**Requirement**
From the data that follows, report how many lines hold the string "will", giving only the number.

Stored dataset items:
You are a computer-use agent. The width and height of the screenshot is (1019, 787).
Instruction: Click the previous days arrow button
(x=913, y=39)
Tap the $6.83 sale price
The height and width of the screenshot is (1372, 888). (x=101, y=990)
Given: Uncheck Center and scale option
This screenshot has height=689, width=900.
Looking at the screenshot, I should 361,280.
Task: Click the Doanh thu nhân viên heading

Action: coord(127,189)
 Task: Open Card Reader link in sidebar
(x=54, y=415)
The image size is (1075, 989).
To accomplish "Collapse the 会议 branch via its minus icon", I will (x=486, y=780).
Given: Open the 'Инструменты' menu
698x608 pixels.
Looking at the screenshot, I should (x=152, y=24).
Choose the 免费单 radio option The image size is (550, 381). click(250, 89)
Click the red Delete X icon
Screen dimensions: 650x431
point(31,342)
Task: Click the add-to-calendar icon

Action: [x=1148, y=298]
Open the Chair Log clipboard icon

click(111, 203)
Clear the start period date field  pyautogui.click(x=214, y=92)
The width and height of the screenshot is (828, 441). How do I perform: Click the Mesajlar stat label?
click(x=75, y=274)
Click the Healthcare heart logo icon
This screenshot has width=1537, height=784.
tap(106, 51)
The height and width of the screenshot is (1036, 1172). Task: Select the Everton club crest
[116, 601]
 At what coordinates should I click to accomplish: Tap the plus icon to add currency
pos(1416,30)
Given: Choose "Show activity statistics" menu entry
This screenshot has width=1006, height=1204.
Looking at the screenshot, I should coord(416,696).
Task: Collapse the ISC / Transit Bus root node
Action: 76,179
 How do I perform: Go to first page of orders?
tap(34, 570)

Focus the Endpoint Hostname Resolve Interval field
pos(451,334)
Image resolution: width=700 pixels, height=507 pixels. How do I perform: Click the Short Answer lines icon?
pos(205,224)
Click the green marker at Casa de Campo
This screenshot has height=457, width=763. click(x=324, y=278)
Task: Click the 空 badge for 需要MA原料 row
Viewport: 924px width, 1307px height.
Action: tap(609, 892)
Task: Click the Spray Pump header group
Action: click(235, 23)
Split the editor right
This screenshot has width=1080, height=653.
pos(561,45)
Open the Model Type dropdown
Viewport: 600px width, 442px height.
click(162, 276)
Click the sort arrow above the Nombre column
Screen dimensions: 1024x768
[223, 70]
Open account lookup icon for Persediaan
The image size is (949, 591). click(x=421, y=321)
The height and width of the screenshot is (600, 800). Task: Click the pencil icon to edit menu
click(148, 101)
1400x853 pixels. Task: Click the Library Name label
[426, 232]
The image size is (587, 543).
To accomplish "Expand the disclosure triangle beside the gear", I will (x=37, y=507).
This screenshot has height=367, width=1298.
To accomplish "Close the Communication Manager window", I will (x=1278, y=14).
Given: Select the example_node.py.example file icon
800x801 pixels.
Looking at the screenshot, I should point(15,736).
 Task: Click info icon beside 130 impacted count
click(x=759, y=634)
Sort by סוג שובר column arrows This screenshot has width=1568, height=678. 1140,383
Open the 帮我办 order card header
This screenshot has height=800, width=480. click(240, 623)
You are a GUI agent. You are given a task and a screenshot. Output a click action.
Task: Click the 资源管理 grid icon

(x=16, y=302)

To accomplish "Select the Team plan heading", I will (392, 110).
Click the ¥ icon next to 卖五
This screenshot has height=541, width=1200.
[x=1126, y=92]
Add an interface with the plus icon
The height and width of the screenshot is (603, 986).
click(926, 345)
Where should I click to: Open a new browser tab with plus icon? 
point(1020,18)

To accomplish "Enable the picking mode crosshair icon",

**Your response**
4